▸ Sayfa alıntısı:
'''
10- Değerlemeleri mahalli idarelerde yapabilecektir.
Dönüştürmeye tabi tutulan taşınmazların üzerindeki köhnemiş yapılar da dahil olmak üzere muhdesatıyla birlikte değer tespiti işlemleri ve dönüşümle ortaya çıkacak taşınmazların değerlemeleri,
Kanun çerçevesinde dönüştürmeye tabi tutulan taşınmazların, üzerindeki köhnemiş yapılar da dâhil olmak üzere, muhdesatı ile birlikte değer tespiti işlemleri ve dönüşüm ile oluşacak taşınmazların değerlemeleri Bakanlık, TOKİ veya İdarece yapılacak veya yaptırılacaktır
KENTSEL DÖNÜŞÜM KAVRAMI
Kentsel dönüşüm, ilk bakışta gerekli ve olumlu bir kavram olarak karşımıza çıkmakla birlikte, uygulanma süreci ve etki alanları bakımından birçok hak ve özgürlüğü doğrudan ve derinden etkileme potansiyeline sahip bir uygulamadır.Kentsel dönüşüm, yerleşime konu olmuş bir alan üzerinde gerçekleştirilecek değişimin adı olarak karşımıza çıkmaktadır. Ekonomik, sosyal veya kamusal gereklilikler bakımından beklentileri karşılamayacak hale geldiği düşünülen alanlarda bir dönüştürme yapılması, bu konuda teşviklerin yanında kimi zorlayıcı tedbirlerin de devreye konulması suretiyle gerçekleştirilecek olması karşısında “dönüşüm” kavramının içeriğine daha dikkatli bakılmasında yarar vardır.
'''
▸ Veri kümesi kesiti:
'''
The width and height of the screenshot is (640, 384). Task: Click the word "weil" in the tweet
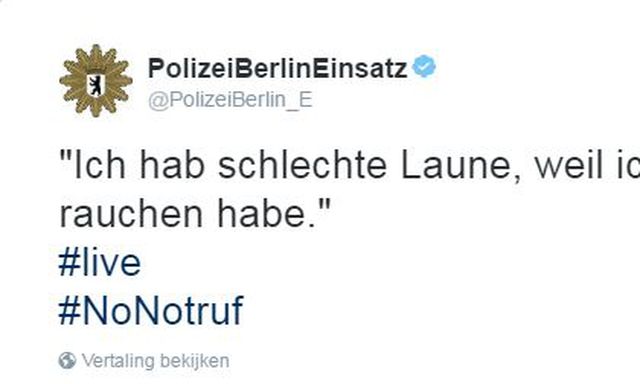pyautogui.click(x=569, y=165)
'''
▸ Alıştırma hedefi:
Kentsel dönüşümle ilgili sayfa alıntısının tamamını hiçbir değişiklik yapmadan yeniden yazın.

▸ Alıştırma çözümü:
10- Değerlemeleri mahalli idarelerde yapabilecektir.
Dönüştürmeye tabi tutulan taşınmazların üzerindeki köhnemiş yapılar da dahil olmak üzere muhdesatıyla birlikte değer tespiti işlemleri ve dönüşümle ortaya çıkacak taşınmazların değerlemeleri,
Kanun çerçevesinde dönüştürmeye tabi tutulan taşınmazların, üzerindeki köhnemiş yapılar da dâhil olmak üzere, muhdesatı ile birlikte değer tespiti işlemleri ve dönüşüm ile oluşacak taşınmazların değerlemeleri Bakanlık, TOKİ veya İdarece yapılacak veya yaptırılacaktır
KENTSEL DÖNÜŞÜM KAVRAMI
Kentsel dönüşüm, ilk bakışta gerekli ve olumlu bir kavram olarak karşımıza çıkmakla birlikte, uygulanma süreci ve etki alanları bakımından birçok hak ve özgürlüğü doğrudan ve derinden etkileme potansiyeline sahip bir uygulamadır.Kentsel dönüşüm, yerleşime konu olmuş bir alan üzerinde gerçekleştirilecek değişimin adı olarak karşımıza çıkmaktadır. Ekonomik, sosyal veya kamusal gereklilikler bakımından beklentileri karşılamayacak hale geldiği düşünülen alanlarda bir dönüştürme yapılması, bu konuda teşviklerin yanında kimi zorlayıcı tedbirlerin de devreye konulması suretiyle gerçekleştirilecek olması karşısında “dönüşüm” kavramının içeriğine daha dikkatli bakılmasında yarar vardır.